The main difference between dynamic measurement and impression in foam is that with impression in foam, it is possible to perform a slight heel correction, while with dynamic measurement it is not. However, no other correction can be made during measurement with either method. Corrections can only be done subsequently by rectification of casts, but none were done in our study because the subjects did not need them. If they had been required, they would have been done in the same way within both methods. Nevertheless, additional studies on patients who have various heel impairments are needed to find out whether the studied problem is sensitive to the correction of the heel.
To summarize, our principal finding is that foot orthoses produced by a dynamic casting system appear to have redistributed plantar pressure in healthy subjects at least as effectively as the orthoses produced by conventional static casting, and at least in the same short term. It will be necessary to check whether the same holds for patients, although there is no reason for a difference if one just wants to accommodate deformities. The only difference in patients may be that deformed feet may behave differently than healthy ones, but there are no studies so far on this topic. Additionally, if the subjects in future studies are not accustomed to daily wearing sports shoes, a learning and accommodation period will have to be incorporated into the study design.

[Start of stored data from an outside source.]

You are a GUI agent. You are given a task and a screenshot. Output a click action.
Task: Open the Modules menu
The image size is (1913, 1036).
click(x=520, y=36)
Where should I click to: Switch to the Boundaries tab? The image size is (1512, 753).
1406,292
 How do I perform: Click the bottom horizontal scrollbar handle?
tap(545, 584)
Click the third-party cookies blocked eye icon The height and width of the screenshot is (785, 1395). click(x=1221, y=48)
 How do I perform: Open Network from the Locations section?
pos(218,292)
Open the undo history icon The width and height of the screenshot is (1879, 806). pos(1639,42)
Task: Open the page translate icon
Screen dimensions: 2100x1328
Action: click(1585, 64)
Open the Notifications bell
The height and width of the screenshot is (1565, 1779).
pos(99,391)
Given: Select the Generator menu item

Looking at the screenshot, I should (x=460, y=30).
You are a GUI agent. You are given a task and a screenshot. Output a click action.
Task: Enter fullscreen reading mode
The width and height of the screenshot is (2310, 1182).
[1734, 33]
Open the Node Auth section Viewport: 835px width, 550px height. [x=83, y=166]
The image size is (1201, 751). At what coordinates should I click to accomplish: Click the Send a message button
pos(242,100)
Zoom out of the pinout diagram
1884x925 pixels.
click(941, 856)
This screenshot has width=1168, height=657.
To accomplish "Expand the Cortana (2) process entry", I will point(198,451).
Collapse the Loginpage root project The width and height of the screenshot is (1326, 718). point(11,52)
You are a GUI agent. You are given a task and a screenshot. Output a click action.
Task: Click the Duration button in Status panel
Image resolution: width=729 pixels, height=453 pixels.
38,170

On a final note, it was very surprising for us to observe the carry-over effect and/or the effect of the orthoses wearing off. Based on the literature and clinical experience, we could not have anticipated such an effect, so no ‘wash-out period’ 24 was incorporated into the study design. Together with the sample size, this turned out to be the main limitation of our study. The observed data thus opened several questions to be addressed in further studies: how long does the carry-over effect last, can it also be observed in patients, and what are the most effective ways of wearing foot orthoses? At the very least, our study provides useful data for designing those studies.
Conclusion
In the studied healthy subjects, the redistribution of plantar pressures tended to be better with foot orthoses made from dynamic measurement than with those made from static measurements, but the study limitations do not permit a definite conclusion. Hence, dynamic casting is a promising method for producing foot orthoses, but further research on its efficiency in patients is needed.
Footnotes
Funding
This research received no specific grant from any funding agency in the public, commercial, or not-for-profit sectors.
Conflict of interest
The authors report no conflicts of interest.